Le Voleur was an illustrated literary magazine published weekly in Paris from 1828 until 1907. It was established by Charles Lautour-Mézeray and Émile de Girardin. During its existence, it had a variety of subtitles including Journal littéraire de Paris and Gazette des journaux français et étrangers. In the last decades of its publication it went by the title Le Voleur illustré. The journal published literary criticism, satire, interviews, extracts from recently published or soon-to-be published fiction, and reprints of (often sensationalist) articles from other magazines and newspapers.

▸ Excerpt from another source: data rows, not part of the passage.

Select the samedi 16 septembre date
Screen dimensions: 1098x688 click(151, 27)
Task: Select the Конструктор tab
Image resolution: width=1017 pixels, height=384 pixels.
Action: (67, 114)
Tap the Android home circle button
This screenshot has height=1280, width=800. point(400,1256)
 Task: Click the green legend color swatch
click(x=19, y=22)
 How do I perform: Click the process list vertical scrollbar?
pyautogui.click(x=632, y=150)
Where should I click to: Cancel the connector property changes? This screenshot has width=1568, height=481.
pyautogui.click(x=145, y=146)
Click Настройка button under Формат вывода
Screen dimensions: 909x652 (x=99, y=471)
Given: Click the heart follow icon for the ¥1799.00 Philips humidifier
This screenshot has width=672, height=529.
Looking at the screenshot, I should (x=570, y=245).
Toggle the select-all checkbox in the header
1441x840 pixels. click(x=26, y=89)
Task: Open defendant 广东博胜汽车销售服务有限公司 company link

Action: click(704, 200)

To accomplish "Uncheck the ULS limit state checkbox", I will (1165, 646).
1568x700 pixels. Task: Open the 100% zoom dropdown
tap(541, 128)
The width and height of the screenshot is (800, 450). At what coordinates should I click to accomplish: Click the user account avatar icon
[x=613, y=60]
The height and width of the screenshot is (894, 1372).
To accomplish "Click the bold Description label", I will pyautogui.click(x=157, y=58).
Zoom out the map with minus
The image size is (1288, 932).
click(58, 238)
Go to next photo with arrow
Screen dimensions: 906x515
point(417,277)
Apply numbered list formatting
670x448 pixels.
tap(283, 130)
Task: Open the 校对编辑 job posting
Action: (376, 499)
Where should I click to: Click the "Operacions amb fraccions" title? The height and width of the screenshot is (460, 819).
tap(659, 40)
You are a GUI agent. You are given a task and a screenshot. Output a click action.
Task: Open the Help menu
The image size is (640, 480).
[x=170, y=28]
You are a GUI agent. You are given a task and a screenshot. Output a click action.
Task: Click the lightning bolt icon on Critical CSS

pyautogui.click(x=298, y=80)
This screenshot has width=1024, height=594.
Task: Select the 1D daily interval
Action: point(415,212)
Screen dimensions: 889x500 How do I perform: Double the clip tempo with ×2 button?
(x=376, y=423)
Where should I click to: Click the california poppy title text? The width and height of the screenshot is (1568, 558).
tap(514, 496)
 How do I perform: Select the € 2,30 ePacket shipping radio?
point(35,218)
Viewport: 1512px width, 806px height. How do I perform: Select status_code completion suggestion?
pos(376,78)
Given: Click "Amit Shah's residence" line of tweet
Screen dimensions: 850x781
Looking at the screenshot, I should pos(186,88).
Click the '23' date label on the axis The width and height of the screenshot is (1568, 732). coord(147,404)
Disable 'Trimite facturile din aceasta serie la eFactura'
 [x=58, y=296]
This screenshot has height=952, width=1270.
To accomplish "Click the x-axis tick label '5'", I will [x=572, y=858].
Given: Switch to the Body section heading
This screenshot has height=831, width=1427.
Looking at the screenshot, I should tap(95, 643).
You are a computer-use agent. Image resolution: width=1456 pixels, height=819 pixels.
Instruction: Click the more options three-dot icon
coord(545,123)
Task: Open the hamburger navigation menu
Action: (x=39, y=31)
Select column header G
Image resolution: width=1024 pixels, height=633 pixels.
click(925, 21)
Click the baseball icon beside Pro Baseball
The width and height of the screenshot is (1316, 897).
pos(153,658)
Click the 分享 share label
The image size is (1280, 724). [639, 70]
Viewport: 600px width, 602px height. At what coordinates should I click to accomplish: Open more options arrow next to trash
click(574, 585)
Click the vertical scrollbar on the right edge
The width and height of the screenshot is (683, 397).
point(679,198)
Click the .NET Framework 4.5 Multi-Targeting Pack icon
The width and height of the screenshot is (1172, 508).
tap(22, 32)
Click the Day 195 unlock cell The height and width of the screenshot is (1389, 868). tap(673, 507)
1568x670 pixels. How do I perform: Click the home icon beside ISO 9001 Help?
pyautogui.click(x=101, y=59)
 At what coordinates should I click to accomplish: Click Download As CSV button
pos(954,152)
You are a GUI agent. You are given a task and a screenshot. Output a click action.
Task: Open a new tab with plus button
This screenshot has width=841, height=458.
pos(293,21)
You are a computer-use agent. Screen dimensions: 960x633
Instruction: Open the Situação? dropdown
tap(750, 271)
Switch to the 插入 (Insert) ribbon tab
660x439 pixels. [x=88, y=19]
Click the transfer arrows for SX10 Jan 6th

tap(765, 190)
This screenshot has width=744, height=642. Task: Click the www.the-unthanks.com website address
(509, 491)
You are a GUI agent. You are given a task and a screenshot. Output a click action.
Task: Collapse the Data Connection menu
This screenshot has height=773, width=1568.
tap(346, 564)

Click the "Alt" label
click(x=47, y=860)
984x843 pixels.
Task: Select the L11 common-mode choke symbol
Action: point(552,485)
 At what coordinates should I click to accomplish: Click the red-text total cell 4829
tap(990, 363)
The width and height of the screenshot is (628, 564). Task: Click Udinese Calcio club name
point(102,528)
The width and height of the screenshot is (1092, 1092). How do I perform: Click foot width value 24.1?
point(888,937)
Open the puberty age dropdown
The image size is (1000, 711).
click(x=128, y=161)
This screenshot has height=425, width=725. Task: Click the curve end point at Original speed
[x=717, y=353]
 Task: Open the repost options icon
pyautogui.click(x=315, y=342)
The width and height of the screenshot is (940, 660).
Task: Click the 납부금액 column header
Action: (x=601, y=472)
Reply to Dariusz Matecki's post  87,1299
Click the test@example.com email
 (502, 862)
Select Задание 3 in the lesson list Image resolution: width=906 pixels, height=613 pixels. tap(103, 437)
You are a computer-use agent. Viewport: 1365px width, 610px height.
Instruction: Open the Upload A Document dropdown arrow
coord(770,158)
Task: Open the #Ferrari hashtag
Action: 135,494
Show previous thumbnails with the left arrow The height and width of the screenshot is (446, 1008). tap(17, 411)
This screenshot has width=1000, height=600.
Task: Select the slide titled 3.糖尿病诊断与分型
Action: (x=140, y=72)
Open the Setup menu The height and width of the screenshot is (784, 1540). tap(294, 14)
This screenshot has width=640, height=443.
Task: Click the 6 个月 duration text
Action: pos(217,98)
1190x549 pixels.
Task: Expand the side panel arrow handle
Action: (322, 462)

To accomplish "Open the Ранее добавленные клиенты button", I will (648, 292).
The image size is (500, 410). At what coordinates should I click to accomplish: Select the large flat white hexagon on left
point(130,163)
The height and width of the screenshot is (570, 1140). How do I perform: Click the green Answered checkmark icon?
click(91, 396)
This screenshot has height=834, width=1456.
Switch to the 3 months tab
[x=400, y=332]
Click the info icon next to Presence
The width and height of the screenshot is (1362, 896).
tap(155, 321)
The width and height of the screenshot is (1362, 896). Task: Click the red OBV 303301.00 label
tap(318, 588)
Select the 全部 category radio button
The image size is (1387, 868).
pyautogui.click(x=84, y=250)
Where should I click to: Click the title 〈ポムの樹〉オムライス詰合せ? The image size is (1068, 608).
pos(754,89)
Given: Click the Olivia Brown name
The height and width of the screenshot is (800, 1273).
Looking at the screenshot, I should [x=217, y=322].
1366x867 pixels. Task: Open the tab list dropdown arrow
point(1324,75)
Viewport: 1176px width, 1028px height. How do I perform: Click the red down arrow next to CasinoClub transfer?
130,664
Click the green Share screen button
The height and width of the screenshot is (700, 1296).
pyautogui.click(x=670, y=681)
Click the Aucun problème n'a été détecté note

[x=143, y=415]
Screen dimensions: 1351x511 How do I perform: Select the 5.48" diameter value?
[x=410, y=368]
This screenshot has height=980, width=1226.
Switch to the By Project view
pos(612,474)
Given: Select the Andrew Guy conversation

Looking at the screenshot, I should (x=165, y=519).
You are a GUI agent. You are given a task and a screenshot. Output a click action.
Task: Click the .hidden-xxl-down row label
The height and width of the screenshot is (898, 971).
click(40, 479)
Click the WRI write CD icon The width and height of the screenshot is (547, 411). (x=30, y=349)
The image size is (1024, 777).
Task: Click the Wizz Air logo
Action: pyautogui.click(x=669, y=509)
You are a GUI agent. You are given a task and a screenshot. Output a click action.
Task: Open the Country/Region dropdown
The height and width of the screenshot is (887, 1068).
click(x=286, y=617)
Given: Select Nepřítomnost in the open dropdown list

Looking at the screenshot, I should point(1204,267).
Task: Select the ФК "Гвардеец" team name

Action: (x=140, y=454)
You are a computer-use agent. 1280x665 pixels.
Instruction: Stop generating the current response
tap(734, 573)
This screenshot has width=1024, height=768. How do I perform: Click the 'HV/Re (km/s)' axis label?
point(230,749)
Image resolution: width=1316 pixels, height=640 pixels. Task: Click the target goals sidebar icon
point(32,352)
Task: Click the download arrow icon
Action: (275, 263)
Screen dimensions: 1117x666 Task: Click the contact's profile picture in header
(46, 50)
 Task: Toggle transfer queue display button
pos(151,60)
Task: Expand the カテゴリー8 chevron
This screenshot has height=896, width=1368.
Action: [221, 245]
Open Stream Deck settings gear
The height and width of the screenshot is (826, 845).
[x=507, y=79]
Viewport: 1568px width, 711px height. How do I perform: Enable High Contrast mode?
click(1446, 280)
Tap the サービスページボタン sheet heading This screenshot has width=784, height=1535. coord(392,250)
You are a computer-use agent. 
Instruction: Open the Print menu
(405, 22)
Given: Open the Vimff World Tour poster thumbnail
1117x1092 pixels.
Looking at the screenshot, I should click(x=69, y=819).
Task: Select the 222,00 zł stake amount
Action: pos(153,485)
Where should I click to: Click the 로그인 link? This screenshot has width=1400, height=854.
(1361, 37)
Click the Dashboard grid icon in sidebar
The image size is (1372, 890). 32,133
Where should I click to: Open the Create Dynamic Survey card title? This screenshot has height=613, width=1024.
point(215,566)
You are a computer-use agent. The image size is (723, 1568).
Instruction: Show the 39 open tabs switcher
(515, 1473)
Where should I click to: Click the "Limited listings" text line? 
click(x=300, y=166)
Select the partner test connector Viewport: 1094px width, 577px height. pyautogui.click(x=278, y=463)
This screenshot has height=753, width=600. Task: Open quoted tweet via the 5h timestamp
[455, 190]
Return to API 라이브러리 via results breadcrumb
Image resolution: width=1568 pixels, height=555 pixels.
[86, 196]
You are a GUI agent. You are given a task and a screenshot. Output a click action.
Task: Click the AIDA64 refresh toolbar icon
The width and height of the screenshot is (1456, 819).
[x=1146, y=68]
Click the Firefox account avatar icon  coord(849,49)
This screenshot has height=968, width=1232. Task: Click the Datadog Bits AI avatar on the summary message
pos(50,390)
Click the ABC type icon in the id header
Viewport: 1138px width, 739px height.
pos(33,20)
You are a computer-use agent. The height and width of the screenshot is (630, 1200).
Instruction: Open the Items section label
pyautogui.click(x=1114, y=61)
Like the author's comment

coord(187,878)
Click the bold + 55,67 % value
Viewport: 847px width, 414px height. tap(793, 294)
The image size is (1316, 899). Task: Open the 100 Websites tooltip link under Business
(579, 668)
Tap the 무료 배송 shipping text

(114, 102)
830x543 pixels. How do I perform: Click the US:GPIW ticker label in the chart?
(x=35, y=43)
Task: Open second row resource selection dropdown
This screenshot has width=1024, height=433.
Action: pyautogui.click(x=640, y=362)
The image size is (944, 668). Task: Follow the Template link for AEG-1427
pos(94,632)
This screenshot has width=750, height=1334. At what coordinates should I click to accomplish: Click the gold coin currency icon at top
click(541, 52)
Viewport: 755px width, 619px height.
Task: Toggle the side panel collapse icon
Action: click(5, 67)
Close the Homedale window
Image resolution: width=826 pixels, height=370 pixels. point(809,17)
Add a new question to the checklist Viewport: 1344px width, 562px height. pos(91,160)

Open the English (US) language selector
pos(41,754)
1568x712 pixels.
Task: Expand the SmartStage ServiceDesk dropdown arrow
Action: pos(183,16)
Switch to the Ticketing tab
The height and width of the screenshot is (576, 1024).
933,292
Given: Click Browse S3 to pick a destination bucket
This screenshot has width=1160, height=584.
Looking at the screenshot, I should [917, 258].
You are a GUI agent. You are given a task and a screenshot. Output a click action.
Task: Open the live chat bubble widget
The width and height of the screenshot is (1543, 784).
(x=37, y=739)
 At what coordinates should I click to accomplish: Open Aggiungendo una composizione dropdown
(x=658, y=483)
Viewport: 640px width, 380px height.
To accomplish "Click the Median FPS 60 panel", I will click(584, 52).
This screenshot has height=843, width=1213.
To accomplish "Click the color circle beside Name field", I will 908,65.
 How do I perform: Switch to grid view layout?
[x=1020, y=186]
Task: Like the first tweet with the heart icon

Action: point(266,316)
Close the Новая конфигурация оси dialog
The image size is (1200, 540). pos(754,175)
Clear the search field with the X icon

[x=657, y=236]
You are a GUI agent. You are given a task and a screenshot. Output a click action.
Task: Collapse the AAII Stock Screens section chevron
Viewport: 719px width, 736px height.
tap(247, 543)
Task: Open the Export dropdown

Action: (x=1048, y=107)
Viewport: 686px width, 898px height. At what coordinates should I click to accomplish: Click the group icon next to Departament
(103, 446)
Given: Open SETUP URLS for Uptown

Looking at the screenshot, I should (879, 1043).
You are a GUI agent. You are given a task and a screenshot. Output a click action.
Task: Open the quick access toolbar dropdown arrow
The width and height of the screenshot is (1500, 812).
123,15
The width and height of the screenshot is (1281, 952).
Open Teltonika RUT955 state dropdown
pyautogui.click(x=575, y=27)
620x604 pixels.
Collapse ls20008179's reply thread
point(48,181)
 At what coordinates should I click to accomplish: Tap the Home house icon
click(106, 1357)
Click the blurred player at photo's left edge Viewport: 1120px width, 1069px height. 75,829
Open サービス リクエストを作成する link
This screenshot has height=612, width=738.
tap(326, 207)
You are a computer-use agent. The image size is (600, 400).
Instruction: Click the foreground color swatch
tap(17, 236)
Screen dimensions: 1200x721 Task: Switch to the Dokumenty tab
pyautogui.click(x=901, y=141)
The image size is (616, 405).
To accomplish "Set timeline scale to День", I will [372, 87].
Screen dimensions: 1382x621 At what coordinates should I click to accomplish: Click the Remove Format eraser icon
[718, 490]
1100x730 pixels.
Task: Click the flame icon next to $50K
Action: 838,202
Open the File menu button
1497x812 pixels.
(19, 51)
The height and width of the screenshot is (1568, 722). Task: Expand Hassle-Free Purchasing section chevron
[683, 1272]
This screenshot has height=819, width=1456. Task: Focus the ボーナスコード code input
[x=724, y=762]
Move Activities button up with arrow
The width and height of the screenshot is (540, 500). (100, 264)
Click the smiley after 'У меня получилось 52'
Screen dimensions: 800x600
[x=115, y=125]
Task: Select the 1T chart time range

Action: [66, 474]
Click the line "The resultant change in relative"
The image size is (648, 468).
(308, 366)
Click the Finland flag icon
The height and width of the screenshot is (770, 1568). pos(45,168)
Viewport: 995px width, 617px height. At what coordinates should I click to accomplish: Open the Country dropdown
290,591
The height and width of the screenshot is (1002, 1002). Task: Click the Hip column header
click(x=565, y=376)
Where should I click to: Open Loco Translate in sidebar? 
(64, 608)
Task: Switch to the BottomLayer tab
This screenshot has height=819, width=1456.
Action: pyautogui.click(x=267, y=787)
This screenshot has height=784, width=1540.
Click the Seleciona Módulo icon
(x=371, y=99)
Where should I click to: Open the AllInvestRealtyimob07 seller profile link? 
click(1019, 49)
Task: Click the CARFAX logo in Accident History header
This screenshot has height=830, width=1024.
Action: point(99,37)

The title of Le Voleur (French for "The Thief") reflected its practice of lifting articles and illustrations from other publications, often without credit to the previous author or publication. Plagiarism was pervasive in French journals in the 19th century. However, Le Voleur was quite explicit about it. The editorial of its first issue (5 April 1828) stated that each month 136 newspapers and magazines were published in Paris and Le Voleur would "pillage from whatever it could find." An example of this is the tale of Don Vincente, an alleged Spanish monk, serial killer and bibliomaniac. The story was first published in France as a factual court case in the Gazette des Tribunaux on 23 October 1836. A week later Le Voleur published an abridged version. The articles are thought to have inspired the fourteen-year-old Flaubert to write his first published short-story, "Bibliomanie" which appeared in the Rouen literary magazine Le Colibri in 1837.

Amongst the literary works by Honoré de Balzac which appeared in Le Voleur were fragments from Gobseck under the title L'Usurier (August 1830) and La Peau de chagrin under the title Une débauche (June 1831) and the complete text of his short story Un drame au bord de la mer (November 1834). From 1829 to 1831 Balzac also worked as a journalist for the magazine as well as for two other publications owned by Lautour-Mézeray and Girardin–La Mode and La Silhouette. Other journalists who wrote for Le Voleur included Frédéric Soulié and Samuel-Henri Berthoud.